O Governo dos Estados Unidos segue vendo a América Latina como seu quintal?
Claro. Claro que sim. Segue por vários séculos vendo dessa maneira. Cuba era a fruta madura que somente tinha que recolher. A Doutrina Monroe, estabelecida no início do século XIX, dizia ao resto do mundo que a América Latina era nossa e essa doutrina segue inspirando a vontade de domínio hemisférico do Governo dos Estados Unidos. Mas as coisas estão começando a mudar e, em parte, por Che Guevara. Em que se observa a mudança?

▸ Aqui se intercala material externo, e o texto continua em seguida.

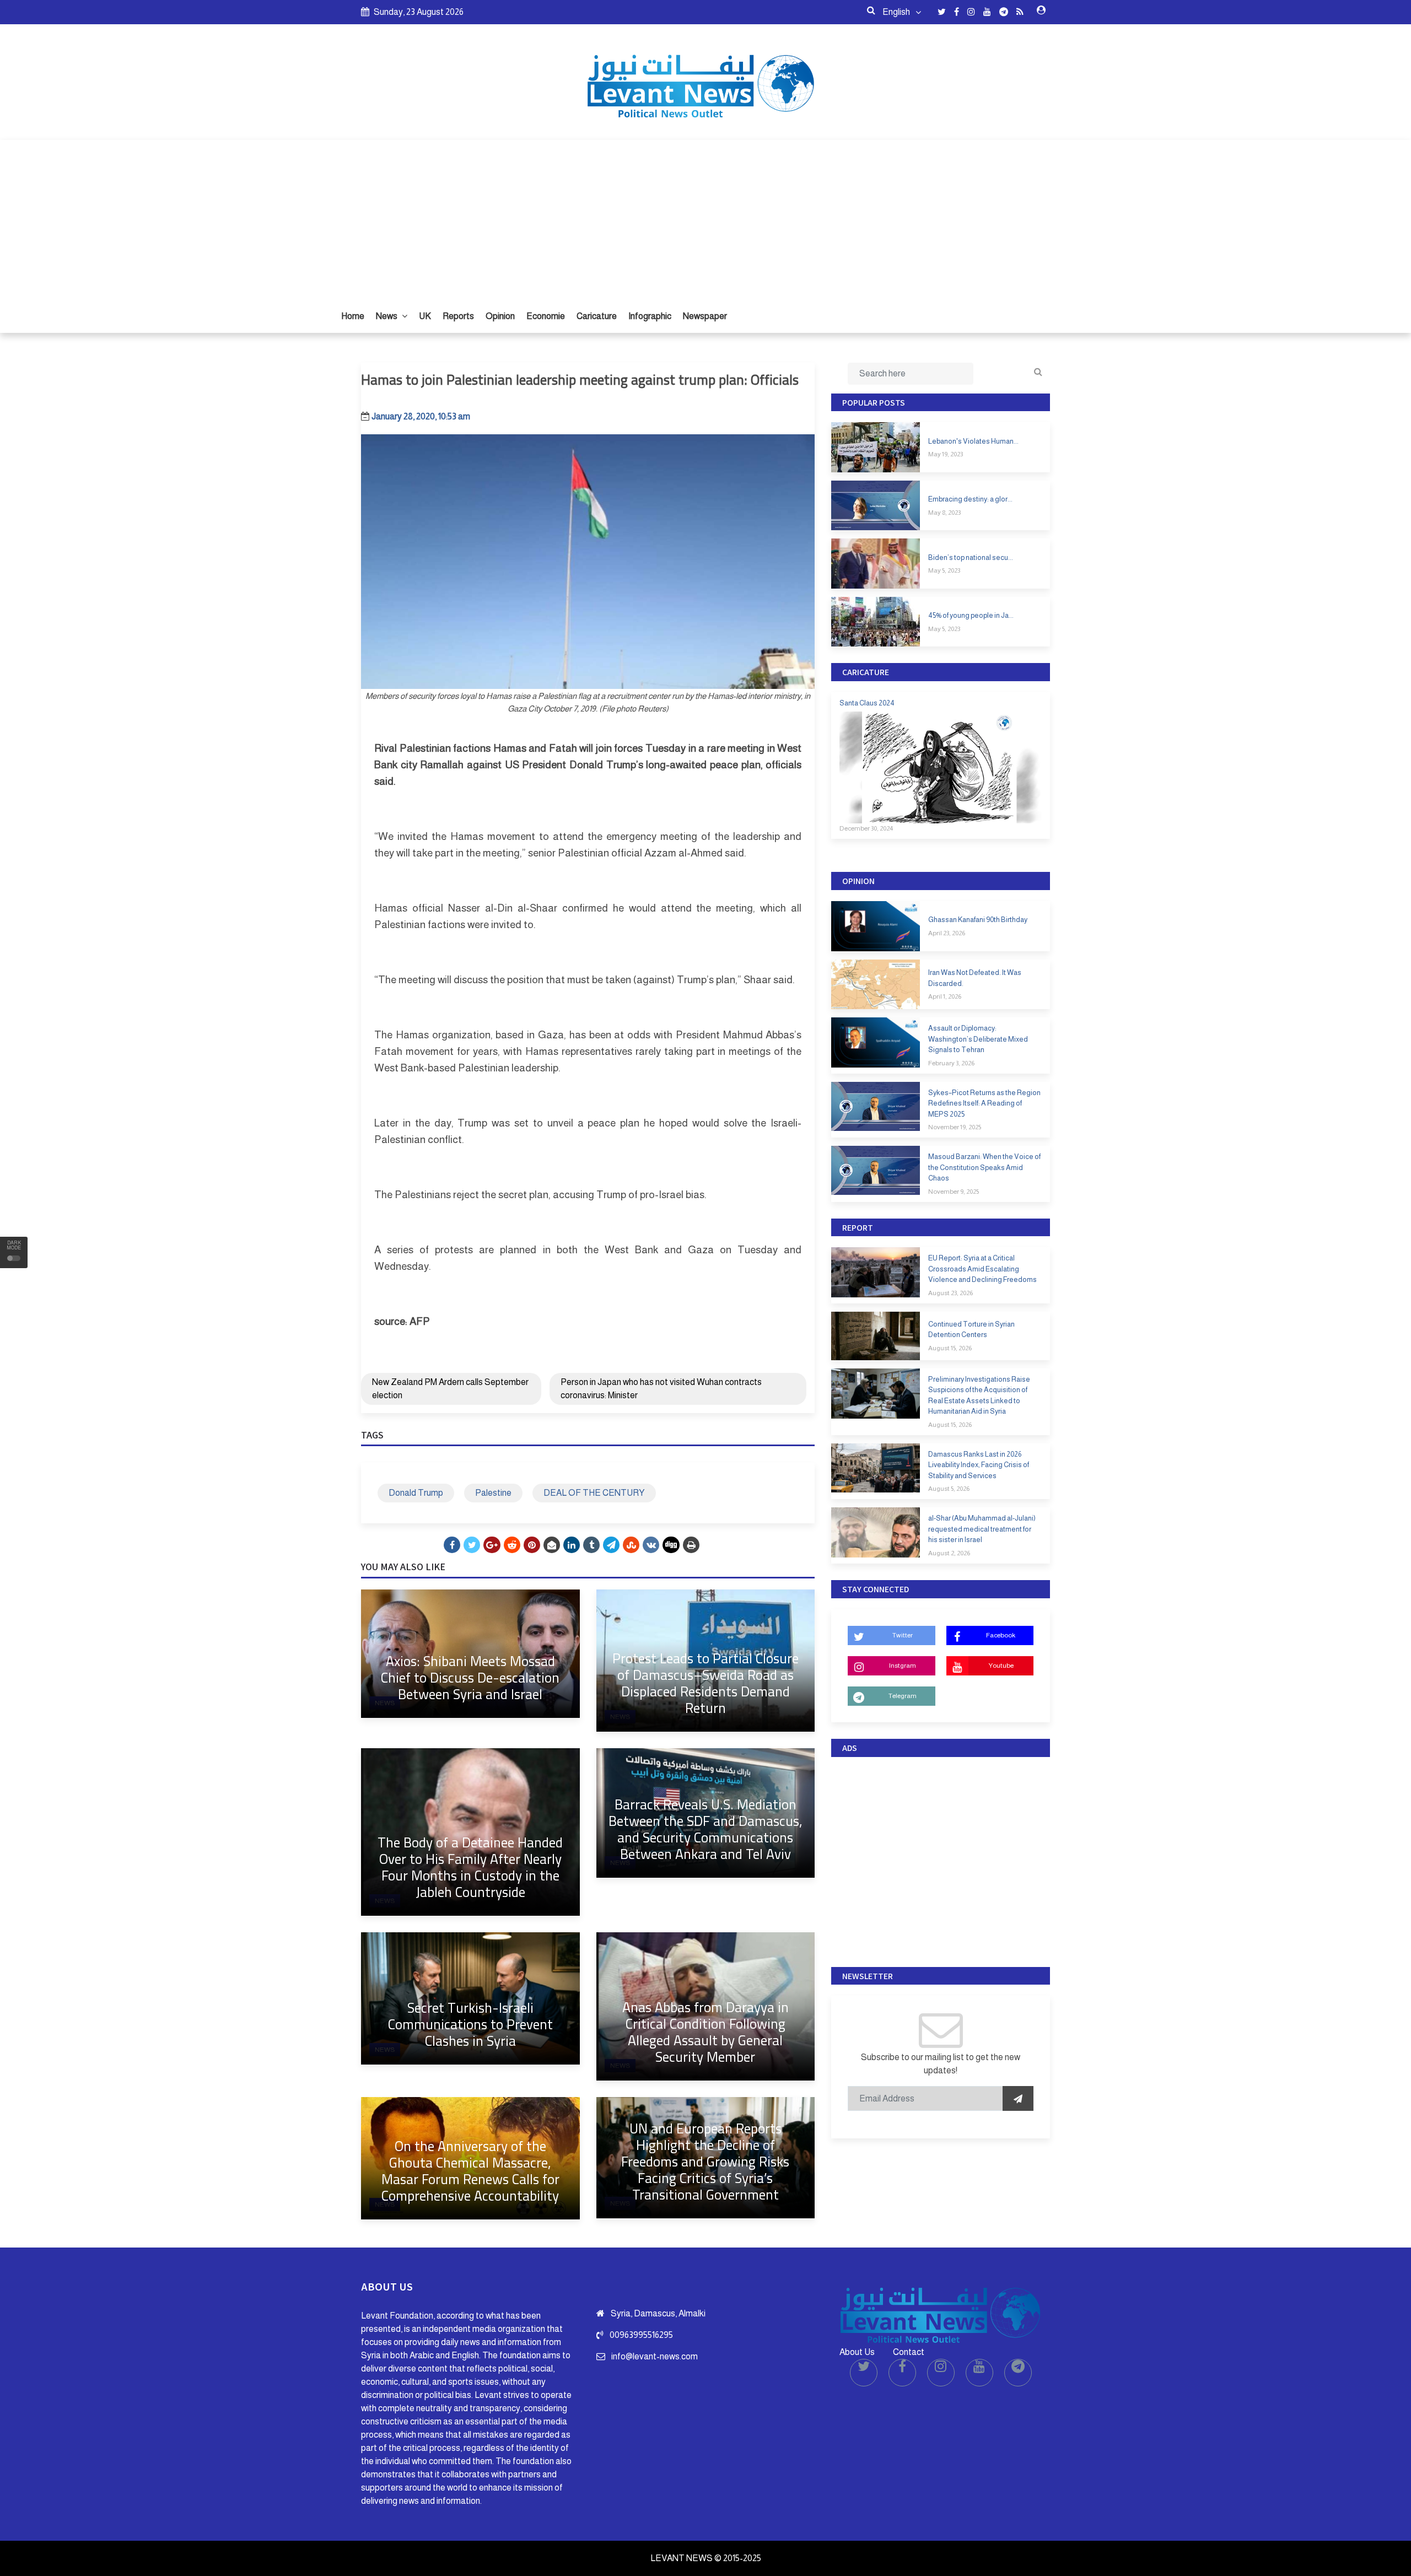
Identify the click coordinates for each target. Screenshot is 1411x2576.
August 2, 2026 (949, 1553)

Quando a Argentina vai ao Conselho de Direitos Humanos da ONU, em Genebra, para denunciar os fundos abutres e à Justiça dos Estados Unidos, nesta nova era de solidariedade e independência dos países latino-americanos, a Argentina alcança o respaldo do Brasil, Venezuela e de muitos outros países. Os únicos que votaram contra foram os Estados Unidos e seus sócios ricos, Alemanha e Japão. Vê-se mais e mais que a influência dos Estados Unidos está em retirada. Os países da região convidaram Cuba a retornar à OEA em 2015 e os Estados Unidos se opõem. Veremos o que acontece finalmente. A nova força dos países da América Latina está aparecendo e é fabuloso vê-la, e em parte é pelo exemplo de Che.
E como é percebida a figura de Che nos Estados Unidos?
Nos Estados Unidos, as coisas estão mudando. Estamos no início de algo, muito no começo ainda, é verdade, mas é possível ver que as coisas estão se transformando. Vemos a ocupação de Wall Street e as grandes manifestações, como a de poucas semanas atrás, contra a mudança climática. Estamos no início de uma forte radicalização, porque o governo e sua economia já não podem cumprir com suas promessas. Fizeram duas promessas centrais: que seu sistema econômico era o único compatível com a democracia e que este sistema iria oferecer uma melhor qualidade de vida para todos. E ambas as coisas eram mentiras. A metade das pessoas nos Estados Unidos é pobre ou se encontra próxima à linha de pobreza. O país é administrado por 1% da população, a mais rica. O ex-presidente Jimmy Carter disse, no ano passado: “não vivemos mais em uma democracia”. A qualidade de vida dos estadunidenses tem sido avassalada e os Estados Unidos se convertem em um lugar terrível para viver, a menos que se pertença ao 1% mais rico. Quem sabe não viva para vê-lo, mas isso é o começo de algo, e Che é identificado com a luta pela justiça e um mundo melhor, especialmente pelos jovens, e essa força poderá transformar isso e, quem sabe, mais adiante, se investigue o assassinato como deve ser.